==== SOURCE DATA ====

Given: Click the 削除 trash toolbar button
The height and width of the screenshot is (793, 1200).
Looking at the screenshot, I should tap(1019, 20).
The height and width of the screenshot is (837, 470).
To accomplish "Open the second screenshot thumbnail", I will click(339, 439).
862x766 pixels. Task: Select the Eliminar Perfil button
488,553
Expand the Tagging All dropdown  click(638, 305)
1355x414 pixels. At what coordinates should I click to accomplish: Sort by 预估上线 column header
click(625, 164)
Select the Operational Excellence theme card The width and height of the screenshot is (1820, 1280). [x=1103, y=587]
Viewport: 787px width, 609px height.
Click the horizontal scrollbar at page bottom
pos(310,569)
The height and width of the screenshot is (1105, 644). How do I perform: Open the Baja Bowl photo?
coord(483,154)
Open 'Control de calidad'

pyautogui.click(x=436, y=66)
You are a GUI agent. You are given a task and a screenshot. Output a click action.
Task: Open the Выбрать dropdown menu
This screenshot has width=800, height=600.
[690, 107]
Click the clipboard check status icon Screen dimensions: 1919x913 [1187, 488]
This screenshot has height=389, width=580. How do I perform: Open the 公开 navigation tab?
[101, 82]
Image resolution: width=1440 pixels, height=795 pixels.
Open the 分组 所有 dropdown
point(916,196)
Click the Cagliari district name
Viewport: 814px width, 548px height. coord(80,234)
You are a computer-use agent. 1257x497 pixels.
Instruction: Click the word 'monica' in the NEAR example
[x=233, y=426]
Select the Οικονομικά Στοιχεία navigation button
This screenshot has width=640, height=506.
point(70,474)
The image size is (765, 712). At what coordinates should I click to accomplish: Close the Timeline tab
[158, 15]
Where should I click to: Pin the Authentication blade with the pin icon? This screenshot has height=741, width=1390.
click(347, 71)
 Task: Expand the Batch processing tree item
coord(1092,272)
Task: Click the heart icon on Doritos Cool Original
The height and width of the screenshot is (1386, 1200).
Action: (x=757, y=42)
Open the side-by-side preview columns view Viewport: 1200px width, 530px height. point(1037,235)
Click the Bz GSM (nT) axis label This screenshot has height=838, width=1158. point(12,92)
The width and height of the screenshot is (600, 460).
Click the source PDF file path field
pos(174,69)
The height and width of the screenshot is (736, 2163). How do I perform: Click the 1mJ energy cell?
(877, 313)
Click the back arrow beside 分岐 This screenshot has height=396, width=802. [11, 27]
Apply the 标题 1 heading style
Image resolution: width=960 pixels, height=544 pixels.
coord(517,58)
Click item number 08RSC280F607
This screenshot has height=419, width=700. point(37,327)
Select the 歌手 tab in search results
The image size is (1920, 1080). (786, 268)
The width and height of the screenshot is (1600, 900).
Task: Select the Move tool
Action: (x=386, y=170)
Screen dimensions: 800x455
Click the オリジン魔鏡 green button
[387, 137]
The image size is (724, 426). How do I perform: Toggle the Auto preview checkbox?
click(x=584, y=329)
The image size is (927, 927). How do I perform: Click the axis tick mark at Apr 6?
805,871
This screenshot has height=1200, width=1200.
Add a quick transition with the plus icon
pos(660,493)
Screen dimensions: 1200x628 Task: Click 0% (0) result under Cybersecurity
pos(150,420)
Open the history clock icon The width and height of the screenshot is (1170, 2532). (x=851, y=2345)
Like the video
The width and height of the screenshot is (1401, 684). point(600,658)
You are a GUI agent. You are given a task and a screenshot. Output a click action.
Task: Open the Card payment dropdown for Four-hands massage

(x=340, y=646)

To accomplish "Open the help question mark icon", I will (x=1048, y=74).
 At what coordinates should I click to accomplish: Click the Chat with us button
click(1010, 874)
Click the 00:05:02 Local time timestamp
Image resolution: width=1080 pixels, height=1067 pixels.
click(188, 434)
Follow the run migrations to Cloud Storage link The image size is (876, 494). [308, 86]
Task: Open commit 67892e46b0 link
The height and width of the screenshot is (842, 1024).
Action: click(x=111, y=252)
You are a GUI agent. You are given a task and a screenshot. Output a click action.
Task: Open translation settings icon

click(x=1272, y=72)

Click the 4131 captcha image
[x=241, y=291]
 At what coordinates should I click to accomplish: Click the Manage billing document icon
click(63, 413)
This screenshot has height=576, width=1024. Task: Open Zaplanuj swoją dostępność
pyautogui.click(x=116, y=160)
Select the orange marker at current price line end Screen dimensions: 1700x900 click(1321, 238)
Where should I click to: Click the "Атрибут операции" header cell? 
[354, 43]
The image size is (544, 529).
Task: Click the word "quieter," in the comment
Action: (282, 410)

====

# [WHAT THE TASK REQUIRES]
How many lines in the data above contain the word "will"? Reply with only that figure.

# [RESULT OF THE TASK]
2